5. Il più grande successo della Thatcher? Tony Blair
Perfino quando la disoccupazione raddoppiava e poi triplicava, sotto gli interventi radicalmente neoliberisti della Thatcher, ho continuato a covare la speranza che Lenin avesse ragione: «Le cose devono peggiorare prima che vadano meglio». Ma quando la vita è diventata più cattiva, più incivile e, per molti, più corta, mi è venuto in mente che ero tragicamente in errore: le cose possono peggiorare in perpetuo senza mai migliorare. La speranza che il deterioramento dei beni pubblici, la diminuzione delle vite della maggioranza delle persone, il diffondersi delle privazioni a ogni angolo del territorio avrebbe, automaticamente, portato alla rinascita della sinistra era solo questo: speranza.
La realtà era, comunque, dolorosamente diversa. A ogni giro della vite della recessione, la sinistra è diventata più introversa, meno capace di produrre un convincente programma progressista e, allo stesso tempo, la classe operaia è stata divisa tra quelli che hanno mollato la società e quelli cooptati nella mentalità neoliberista. La mia speranza che la Thatcher avrebbe inavvertitamente portato a una nuova rivoluzione politica era una sciocchezza bella e buona.

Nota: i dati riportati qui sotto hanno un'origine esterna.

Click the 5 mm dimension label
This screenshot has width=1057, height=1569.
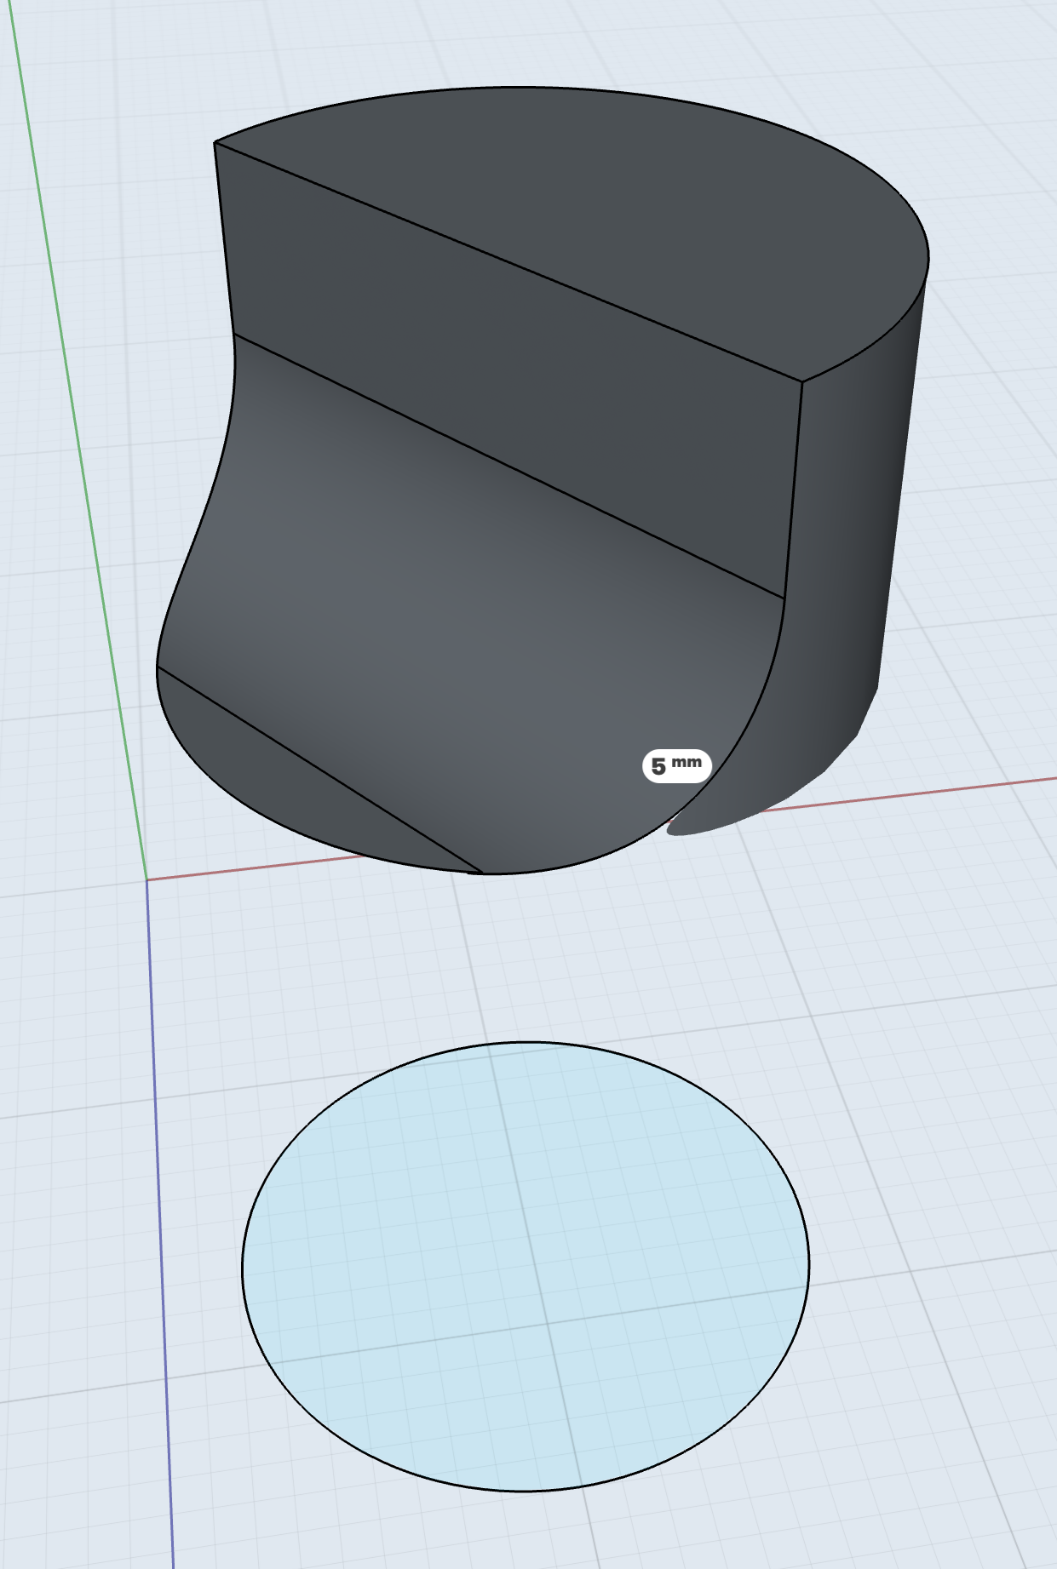tap(676, 766)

Tutto quello che è venuto fuori dal thatcherismo è stata una finanziarizzazione estrema, il trionfo del centro commerciale sul negozio all’angolo, la “festishazzione” del settore abitativo, e Tony Blair.
6. Distruggere l’Europa non ha senso
La lezione che la Thatcher mi ha insegnato sulla capacità di una recessione di lungo periodo di minare le politiche progressiste è una di quelle che ho portato con me nella crisi dell’Europa di oggi. E’, in verità, il fattore decisivo della mia posizione in relazione alla crisi. E’ la ragione per la quale sono felice di confessare il peccato di cui sono accusato da alcuni dei miei critici a sinistra: il peccato di scegliere non di proporre programmi politici radicali che cerchino di sfruttare la crisi come un’opportunità di rovesciare il capitalismo europeo, per demolire la terribile eurozona, e per minare l’Unione europea dei cartelli e dei banchieri delle bancarotte.
Sì, mi piacerebbe proporre un programma tanto radicale. Ma, non, non sono pronto a commettere due volte lo stesso errore. Che bene abbiamo ottenuto in Gran Bretagna nei primi anni Ottanta promuovendo un programma di cambio socialista che la società britannica rifiutò mentre si buttava a capofitto nella trappola neoliberista della Thatcher? Precisamente, niente. Quale beneficio ci sarebbe oggi nel chiedere di distruggere l’eurozona, l’unione europea stessa, quando il capitalismo europeo sta facendo il suo massimo per minare l’Eurozona, l’Unione europea, se stesso?